◆ Set of tasks
1) In two sentences, summarize the Trail of Tears ride thread.
2) In the Trail of Tears ride thread, how many miles did Greg cover?
3) Write the next part of the Trail of Tears ride thread, picking up after its final post.

◆ Page
# Trail of Tears, West Barnstable, MA - 7/29/08



## Greg (Jul 29, 2008)

Short ride today with my two brother-in-laws this morning. We did about 1.8 miles on the other side of the small route 149 lot. Similar terrain - rolling singletrack with a few easy rocky sections. A perfect introduction to MTB for two newbs. They seemed to enjoy it, but the ride ended poorly when we discovered someone ripped off a cradle and a stabilizer from my bike rack. A-holes!!!! :angry:

Anyway, Crankfire track is here:

http://www.crankfire.com/map/index.php?tid=192&t=441&w=0


----------



## BeanoNYC (Jul 29, 2008)

The cape!  Sweet.  If I can find the lodging, I'm headed up on the 8th or 9th for my Anniversary.


----------



## wa-loaf (Jul 29, 2008)

Bastards!

What kind of rack did you end up getting?


----------



## BeanoNYC (Jul 29, 2008)

wa-loaf said:


> Bastards!
> 
> What kind of rack did you end up getting?



The kind that Sox fans like to steal.


----------



## bvibert (Jul 30, 2008)

Sucks that you had stuff stolen from your rack.  Some people are such a-holes! :angry:


----------



## Trekchick (Jul 30, 2008)

Great that you got out with your brothers in law.  Sux that you were ripped off.

Hope the bad vibe didn't outweigh your good ride.


----------



## severine (Jul 30, 2008)

That really sucks about the theft.   But great that you got out on your bike this week!  I'd love to be at the Cape right now....

Enjoy the rest of your vacation!

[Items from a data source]
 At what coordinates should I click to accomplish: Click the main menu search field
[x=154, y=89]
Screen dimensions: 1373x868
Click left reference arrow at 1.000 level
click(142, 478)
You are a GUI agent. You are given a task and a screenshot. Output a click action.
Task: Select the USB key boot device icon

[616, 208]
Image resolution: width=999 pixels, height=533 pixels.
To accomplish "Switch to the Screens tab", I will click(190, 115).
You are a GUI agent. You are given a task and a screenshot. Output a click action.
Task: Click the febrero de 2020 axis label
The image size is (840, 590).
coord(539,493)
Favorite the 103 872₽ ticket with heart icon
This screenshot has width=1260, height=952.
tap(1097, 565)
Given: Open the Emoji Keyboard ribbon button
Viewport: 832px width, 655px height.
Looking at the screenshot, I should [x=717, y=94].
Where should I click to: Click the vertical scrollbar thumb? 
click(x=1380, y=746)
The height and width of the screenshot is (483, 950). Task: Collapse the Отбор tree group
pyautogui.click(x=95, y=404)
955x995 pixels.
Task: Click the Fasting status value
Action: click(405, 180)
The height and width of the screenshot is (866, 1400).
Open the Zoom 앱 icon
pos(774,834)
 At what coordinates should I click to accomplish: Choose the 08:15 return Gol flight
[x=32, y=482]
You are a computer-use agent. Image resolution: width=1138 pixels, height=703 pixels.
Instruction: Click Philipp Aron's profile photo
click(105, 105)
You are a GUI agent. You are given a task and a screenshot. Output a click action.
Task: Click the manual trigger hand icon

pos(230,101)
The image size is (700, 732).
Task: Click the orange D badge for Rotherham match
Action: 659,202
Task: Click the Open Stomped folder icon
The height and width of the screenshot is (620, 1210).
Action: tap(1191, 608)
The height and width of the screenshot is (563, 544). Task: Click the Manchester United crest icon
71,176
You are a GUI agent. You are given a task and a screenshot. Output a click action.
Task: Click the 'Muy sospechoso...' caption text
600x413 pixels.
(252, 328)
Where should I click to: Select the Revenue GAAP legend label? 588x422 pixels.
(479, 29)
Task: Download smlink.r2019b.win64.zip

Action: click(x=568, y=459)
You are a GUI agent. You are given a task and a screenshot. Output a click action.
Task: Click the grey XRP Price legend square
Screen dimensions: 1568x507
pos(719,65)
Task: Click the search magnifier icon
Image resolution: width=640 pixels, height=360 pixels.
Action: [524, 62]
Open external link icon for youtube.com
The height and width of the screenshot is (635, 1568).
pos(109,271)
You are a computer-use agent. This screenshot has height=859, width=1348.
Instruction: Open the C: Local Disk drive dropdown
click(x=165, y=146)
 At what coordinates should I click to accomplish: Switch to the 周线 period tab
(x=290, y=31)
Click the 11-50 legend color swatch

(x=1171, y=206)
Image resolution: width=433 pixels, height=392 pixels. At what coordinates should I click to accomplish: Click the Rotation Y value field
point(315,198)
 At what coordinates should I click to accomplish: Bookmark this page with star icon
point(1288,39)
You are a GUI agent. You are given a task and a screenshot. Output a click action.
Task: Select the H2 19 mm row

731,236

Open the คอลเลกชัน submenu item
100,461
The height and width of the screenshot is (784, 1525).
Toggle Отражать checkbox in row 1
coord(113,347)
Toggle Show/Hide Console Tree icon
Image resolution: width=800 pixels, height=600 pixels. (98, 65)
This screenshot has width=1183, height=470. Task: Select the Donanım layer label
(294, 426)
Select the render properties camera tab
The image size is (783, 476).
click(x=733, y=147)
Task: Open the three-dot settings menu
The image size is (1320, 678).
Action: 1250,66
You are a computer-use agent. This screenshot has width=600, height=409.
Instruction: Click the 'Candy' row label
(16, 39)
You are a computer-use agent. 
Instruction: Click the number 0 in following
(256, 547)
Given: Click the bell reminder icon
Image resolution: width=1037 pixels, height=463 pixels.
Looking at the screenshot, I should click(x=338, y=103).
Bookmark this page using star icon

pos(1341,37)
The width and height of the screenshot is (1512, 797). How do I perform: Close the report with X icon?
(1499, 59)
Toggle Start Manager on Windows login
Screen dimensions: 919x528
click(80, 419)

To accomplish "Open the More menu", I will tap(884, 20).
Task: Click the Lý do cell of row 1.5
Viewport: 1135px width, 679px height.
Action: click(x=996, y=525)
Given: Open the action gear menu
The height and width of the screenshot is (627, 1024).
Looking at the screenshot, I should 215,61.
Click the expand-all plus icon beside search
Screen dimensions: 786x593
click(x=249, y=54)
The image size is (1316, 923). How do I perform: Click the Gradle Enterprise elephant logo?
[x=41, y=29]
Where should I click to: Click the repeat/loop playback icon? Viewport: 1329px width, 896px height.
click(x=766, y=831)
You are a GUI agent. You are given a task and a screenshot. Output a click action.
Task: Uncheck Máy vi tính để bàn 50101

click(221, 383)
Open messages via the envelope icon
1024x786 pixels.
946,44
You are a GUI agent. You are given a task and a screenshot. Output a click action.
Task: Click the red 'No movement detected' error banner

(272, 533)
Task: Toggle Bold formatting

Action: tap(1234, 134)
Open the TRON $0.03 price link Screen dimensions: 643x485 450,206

◆ Answers by task
1) Greg took his two brothers-in-law, both new to mountain biking, on a short ride of about 1.8 miles of rolling singletrack on the other side of the small Route 149 lot. The ride ended poorly when he found that someone had stolen a cradle and a stabilizer from his bike rack, and the other posters sympathized about the theft.

2) About 1.8 miles.

3)
----------



## Greg (Jul 30, 2008)

Yeah, the larceny sucked, but the ride was still fun. I hope to get in one more ride this week out here. I want to try the Willow Street area in Yarmouth. Vaca is going great. Scored a sweet burn at the beach today despite SPF 15....


----------



## o3jeff (Jul 30, 2008)

Greg said:


> Scored a sweet burn at the beach today despite SPF 15....



You probably should of tripled the number being as white as you are.

Enjoy the rest of vaca and you rides exploring.


----------



## Swamp Dog (Jul 30, 2008)

head down RT 151 and check out the trails on the backside of Otis.  You'll see cars parked on the side of the road just before the on ramp to RT 28, that's where you pick up the trail.  It's a better ride than Yarmouth.  I hear Nickerson is ok too.

check out the message board on www.capecodcyclist.com and find someone who knows the area to ride with.  It's a good group and they have some decent rides.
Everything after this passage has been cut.